→ Exercise input
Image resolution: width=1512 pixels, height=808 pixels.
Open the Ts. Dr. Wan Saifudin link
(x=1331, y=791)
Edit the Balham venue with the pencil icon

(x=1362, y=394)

→ What is needed
Write out the full listing exactly as given.

→ Output
Image resolution: width=1512 pixels, height=808 pixels.
Open the Ts. Dr. Wan Saifudin link
(x=1331, y=791)
Edit the Balham venue with the pencil icon

(x=1362, y=394)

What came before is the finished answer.